(Stored data entries)

□ □ □ □ □

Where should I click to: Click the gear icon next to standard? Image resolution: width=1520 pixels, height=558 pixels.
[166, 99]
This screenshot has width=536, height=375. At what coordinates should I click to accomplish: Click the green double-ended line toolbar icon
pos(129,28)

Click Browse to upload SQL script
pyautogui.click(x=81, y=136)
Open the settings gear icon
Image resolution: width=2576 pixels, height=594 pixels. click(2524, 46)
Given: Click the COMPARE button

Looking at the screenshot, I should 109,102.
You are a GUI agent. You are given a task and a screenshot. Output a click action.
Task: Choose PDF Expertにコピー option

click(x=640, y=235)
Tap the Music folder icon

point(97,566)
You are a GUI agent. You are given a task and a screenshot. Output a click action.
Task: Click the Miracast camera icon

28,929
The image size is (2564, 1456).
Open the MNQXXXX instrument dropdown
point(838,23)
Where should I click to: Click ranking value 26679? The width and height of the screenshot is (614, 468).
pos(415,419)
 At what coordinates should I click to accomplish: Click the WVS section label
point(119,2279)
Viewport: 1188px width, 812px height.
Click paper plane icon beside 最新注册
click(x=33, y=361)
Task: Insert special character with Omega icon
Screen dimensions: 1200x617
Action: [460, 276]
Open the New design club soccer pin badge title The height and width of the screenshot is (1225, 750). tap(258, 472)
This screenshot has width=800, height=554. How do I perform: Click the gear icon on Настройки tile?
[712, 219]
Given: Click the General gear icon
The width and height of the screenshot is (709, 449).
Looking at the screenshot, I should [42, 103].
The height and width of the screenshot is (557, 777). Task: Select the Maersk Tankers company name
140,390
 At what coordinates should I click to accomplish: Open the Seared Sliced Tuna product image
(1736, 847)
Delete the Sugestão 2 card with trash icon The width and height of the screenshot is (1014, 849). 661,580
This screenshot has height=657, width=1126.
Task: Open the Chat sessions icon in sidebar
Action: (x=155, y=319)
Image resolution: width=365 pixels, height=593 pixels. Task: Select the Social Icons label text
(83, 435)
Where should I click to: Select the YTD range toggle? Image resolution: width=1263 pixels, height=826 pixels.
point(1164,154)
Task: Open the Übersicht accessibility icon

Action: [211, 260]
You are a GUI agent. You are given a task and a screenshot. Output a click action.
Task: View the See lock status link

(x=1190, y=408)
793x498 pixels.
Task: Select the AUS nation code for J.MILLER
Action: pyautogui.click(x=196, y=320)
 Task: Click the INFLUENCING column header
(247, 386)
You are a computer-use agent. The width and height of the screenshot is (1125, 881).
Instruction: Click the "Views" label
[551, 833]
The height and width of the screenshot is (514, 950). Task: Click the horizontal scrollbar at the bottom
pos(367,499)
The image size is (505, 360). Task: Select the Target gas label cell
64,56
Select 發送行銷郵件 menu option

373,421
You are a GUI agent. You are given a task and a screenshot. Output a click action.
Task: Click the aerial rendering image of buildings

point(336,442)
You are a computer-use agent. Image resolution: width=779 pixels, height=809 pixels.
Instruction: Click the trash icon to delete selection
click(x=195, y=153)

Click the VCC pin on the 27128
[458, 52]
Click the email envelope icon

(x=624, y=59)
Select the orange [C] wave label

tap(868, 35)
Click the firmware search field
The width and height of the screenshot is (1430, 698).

□ □ □ □ □

▶ _TRY IT_:
Copy the data word for word.

▶ _ANSWER TO THIS EXERCISE_:
Where should I click to: Click the gear icon next to standard? Image resolution: width=1520 pixels, height=558 pixels.
[166, 99]
This screenshot has width=536, height=375. At what coordinates should I click to accomplish: Click the green double-ended line toolbar icon
pos(129,28)

Click Browse to upload SQL script
pyautogui.click(x=81, y=136)
Open the settings gear icon
Image resolution: width=2576 pixels, height=594 pixels. click(2524, 46)
Given: Click the COMPARE button

Looking at the screenshot, I should 109,102.
You are a GUI agent. You are given a task and a screenshot. Output a click action.
Task: Choose PDF Expertにコピー option

click(x=640, y=235)
Tap the Music folder icon

point(97,566)
You are a GUI agent. You are given a task and a screenshot. Output a click action.
Task: Click the Miracast camera icon

28,929
The image size is (2564, 1456).
Open the MNQXXXX instrument dropdown
point(838,23)
Where should I click to: Click ranking value 26679? The width and height of the screenshot is (614, 468).
pos(415,419)
 At what coordinates should I click to accomplish: Click the WVS section label
point(119,2279)
Viewport: 1188px width, 812px height.
Click paper plane icon beside 最新注册
click(x=33, y=361)
Task: Insert special character with Omega icon
Screen dimensions: 1200x617
Action: [460, 276]
Open the New design club soccer pin badge title The height and width of the screenshot is (1225, 750). tap(258, 472)
This screenshot has width=800, height=554. How do I perform: Click the gear icon on Настройки tile?
[712, 219]
Given: Click the General gear icon
The width and height of the screenshot is (709, 449).
Looking at the screenshot, I should [42, 103].
The height and width of the screenshot is (557, 777). Task: Select the Maersk Tankers company name
140,390
 At what coordinates should I click to accomplish: Open the Seared Sliced Tuna product image
(1736, 847)
Delete the Sugestão 2 card with trash icon The width and height of the screenshot is (1014, 849). 661,580
This screenshot has height=657, width=1126.
Task: Open the Chat sessions icon in sidebar
Action: (x=155, y=319)
Image resolution: width=365 pixels, height=593 pixels. Task: Select the Social Icons label text
(83, 435)
Where should I click to: Select the YTD range toggle? Image resolution: width=1263 pixels, height=826 pixels.
point(1164,154)
Task: Open the Übersicht accessibility icon

Action: [211, 260]
You are a GUI agent. You are given a task and a screenshot. Output a click action.
Task: View the See lock status link

(x=1190, y=408)
793x498 pixels.
Task: Select the AUS nation code for J.MILLER
Action: pyautogui.click(x=196, y=320)
 Task: Click the INFLUENCING column header
(247, 386)
You are a computer-use agent. The width and height of the screenshot is (1125, 881).
Instruction: Click the "Views" label
[551, 833]
The height and width of the screenshot is (514, 950). Task: Click the horizontal scrollbar at the bottom
pos(367,499)
The image size is (505, 360). Task: Select the Target gas label cell
64,56
Select 發送行銷郵件 menu option

373,421
You are a GUI agent. You are given a task and a screenshot. Output a click action.
Task: Click the aerial rendering image of buildings

point(336,442)
You are a computer-use agent. Image resolution: width=779 pixels, height=809 pixels.
Instruction: Click the trash icon to delete selection
click(x=195, y=153)

Click the VCC pin on the 27128
[458, 52]
Click the email envelope icon

(x=624, y=59)
Select the orange [C] wave label

tap(868, 35)
Click the firmware search field
The width and height of the screenshot is (1430, 698).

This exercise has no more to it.